Based on Krish Naik's video on YouTube. If you like this content, support the original creators by watching, liking and subscribing to their content.

TL;DR

Start by defining the GenAI use case (RAG, summarization, chatbot) and scope the required components and data needs.

Briefing

Generative AI projects on cloud follow a repeatable lifecycle: define the business use case, choose and adapt the right model, evaluate it, then deploy and integrate it into applications. The practical payoff is straightforward—teams can move from raw requirements to an inference-ready system without skipping the steps that usually cause quality, cost, or latency problems.

The lifecycle starts with use-case definition. Whether the target is a RAG application, a text summarization system, or a chatbot, the work begins by scoping what the solution must do and what data and components it needs. For example, a RAG workflow typically requires converting documents (like PDFs) into embeddings and storing them in a vector database so the system can retrieve relevant context at runtime.
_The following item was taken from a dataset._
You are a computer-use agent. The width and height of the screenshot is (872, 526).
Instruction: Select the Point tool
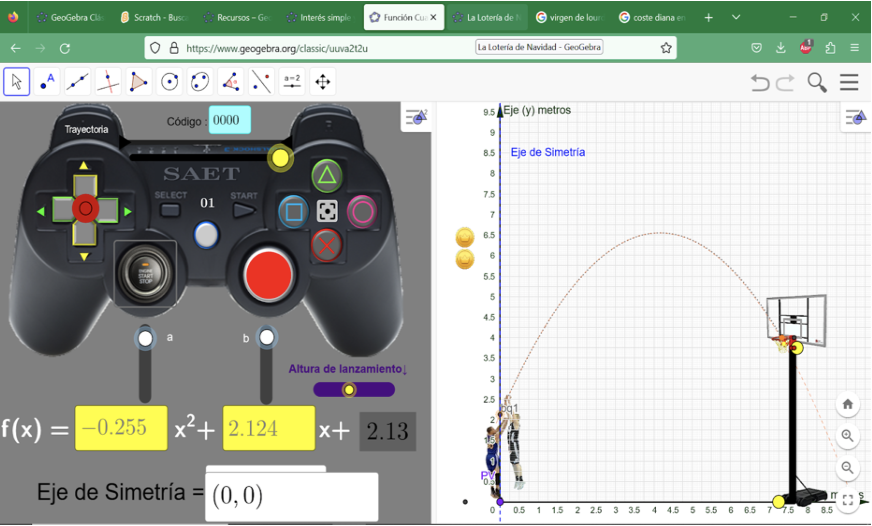(x=48, y=82)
Next comes the most consequential decision: selecting the right model approach. Teams can either use foundation models—large prebuilt models such as OpenAI, Llama 2, Llama 3, or Google’s Gemini Pro—or build a custom LLM from scratch. Foundation models can also be adapted further using fine-tuning so the model behaves better on a company’s specific data. Building a custom LLM can deliver tighter control for specialized use cases, but it demands significant resources and careful handling of issues like hallucinations.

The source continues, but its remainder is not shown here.